Positive and negative integers
Of all integers, it is logical to distinguish between positive and negative integers. Let's give their definitions.
Definition 2. Positive integers
Positive integers are integers with a plus sign.
For example, the number 7 is an integer with a plus sign, that is, a positive integer. On the coordinate line, this number lies to the right of the reference point, for which the number 0 is taken. Other examples of positive integers: 12 , 502 , 42 , 33 , 100500 .
Definition 3. Negative integers
Negative integers are integers with a minus sign.
Examples of negative integers: - 528 , - 2568 , - 1 .
The number 0 separates positive and negative integers and is itself neither positive nor negative.
Any number that is the opposite of a positive integer is, by definition, a negative integer. The reverse is also true. The reciprocal of any negative integer is a positive integer.
It is possible to give other formulations of the definitions of negative and positive integers, using their comparison with zero.
Definition 4. Positive integers
Positive integers are integers that are greater than zero.
Definition 5. Negative integers
Negative integers are integers that are less than zero.
Accordingly, positive numbers lie to the right of the origin on the coordinate line, and negative integers lie to the left of zero.
Earlier we said that natural numbers are a subset of integers. Let's clarify this point. The set of natural numbers are positive integers. In turn, the set of negative integers is the set of numbers opposite to the natural ones.
Important!
Any natural number can be called an integer, but any integer cannot be called a natural number. Answering the question whether negative numbers are natural, one must boldly say - no, they are not.
Non-positive and non-negative integers
Let's give definitions.
Definition 6. Non-negative integers
Non-negative integers are positive integers and the number zero.
Definition 7. Non-positive integers
Non-positive integers are negative integers and the number zero.
As you can see, the number zero is neither positive nor negative.
Examples of non-negative integers: 52 , 128 , 0 .
Examples of non-positive integers: - 52 , - 128 , 0 .
A non-negative number is a number greater than or equal to zero. Accordingly, a non-positive integer is a number less than or equal to zero.
The terms "non-positive number" and "non-negative number" are used for brevity. For example, instead of saying that the number a is an integer greater than or equal to zero, you can say: a is a non-negative integer.

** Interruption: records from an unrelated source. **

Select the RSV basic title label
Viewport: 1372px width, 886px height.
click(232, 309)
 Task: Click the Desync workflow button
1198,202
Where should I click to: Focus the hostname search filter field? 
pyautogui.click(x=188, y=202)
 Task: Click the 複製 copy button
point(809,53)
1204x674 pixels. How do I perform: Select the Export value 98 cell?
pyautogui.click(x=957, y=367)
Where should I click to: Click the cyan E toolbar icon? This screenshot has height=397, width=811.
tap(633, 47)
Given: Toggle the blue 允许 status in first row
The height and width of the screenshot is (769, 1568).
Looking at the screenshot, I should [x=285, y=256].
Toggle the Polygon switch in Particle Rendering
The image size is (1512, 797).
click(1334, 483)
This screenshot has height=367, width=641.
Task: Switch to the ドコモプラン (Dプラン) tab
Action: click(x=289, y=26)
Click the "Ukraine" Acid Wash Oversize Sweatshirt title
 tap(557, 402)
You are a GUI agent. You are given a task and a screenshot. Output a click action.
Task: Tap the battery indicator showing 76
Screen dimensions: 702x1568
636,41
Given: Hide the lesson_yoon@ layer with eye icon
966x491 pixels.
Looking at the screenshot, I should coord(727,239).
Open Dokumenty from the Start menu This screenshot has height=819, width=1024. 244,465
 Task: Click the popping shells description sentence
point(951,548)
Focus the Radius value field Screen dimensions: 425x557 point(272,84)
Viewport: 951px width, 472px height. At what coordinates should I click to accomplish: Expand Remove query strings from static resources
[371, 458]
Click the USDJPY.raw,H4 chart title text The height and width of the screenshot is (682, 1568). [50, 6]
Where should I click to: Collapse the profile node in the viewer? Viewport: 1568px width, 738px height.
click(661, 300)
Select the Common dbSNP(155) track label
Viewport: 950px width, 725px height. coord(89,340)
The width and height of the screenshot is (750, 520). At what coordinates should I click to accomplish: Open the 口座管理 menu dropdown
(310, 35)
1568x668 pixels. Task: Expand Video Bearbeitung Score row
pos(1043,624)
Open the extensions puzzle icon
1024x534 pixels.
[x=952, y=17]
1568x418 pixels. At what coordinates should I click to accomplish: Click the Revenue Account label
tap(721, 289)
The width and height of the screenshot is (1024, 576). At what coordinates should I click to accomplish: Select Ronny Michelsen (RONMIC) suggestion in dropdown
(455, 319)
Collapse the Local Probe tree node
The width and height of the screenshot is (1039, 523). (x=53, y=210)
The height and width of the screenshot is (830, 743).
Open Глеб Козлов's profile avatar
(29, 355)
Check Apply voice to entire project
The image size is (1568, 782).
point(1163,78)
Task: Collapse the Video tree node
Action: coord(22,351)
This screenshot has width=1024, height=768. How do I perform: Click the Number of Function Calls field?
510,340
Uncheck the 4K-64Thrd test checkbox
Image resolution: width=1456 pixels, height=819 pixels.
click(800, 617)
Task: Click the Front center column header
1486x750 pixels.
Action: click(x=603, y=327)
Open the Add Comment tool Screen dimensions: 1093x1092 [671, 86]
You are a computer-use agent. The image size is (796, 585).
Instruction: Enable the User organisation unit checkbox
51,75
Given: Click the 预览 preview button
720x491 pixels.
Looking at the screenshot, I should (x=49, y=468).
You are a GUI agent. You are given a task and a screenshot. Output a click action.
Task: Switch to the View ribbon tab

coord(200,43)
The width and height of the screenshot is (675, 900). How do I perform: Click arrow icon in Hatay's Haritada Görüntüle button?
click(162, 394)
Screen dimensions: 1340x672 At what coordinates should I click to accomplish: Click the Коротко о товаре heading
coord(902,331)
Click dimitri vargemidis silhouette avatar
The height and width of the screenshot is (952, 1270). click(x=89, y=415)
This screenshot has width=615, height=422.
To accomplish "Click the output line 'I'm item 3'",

Using Integers When Describing Changes in Values
What are integers used for? First of all, with their help it is convenient to describe and determine the change in the number of any objects. Let's take an example.
Let a certain number of crankshafts be stored in the warehouse. If another 500 crankshafts are brought to the warehouse, their number will increase. The number 500 just expresses the change (increase) in the number of parts. If then 200 parts are taken away from the warehouse, then this number will also characterize the change in the number of crankshafts. This time, in the direction of reduction.
If nothing is taken from the warehouse, and nothing is brought, then the number 0 will indicate the invariance of the number of parts.
The obvious convenience of using integers, in contrast to natural numbers, is that their sign clearly indicates the direction of change in magnitude (increase or decrease).
A decrease in temperature by 30 degrees can be characterized by a negative number - 30 , and an increase by 2 degrees - by a positive integer 2 .
Here is another example using integers. This time, let's imagine that we have to give 5 coins to someone. Then, we can say that we have - 5 coins. The number 5 describes the amount of the debt, and the minus sign indicates that we must give back the coins.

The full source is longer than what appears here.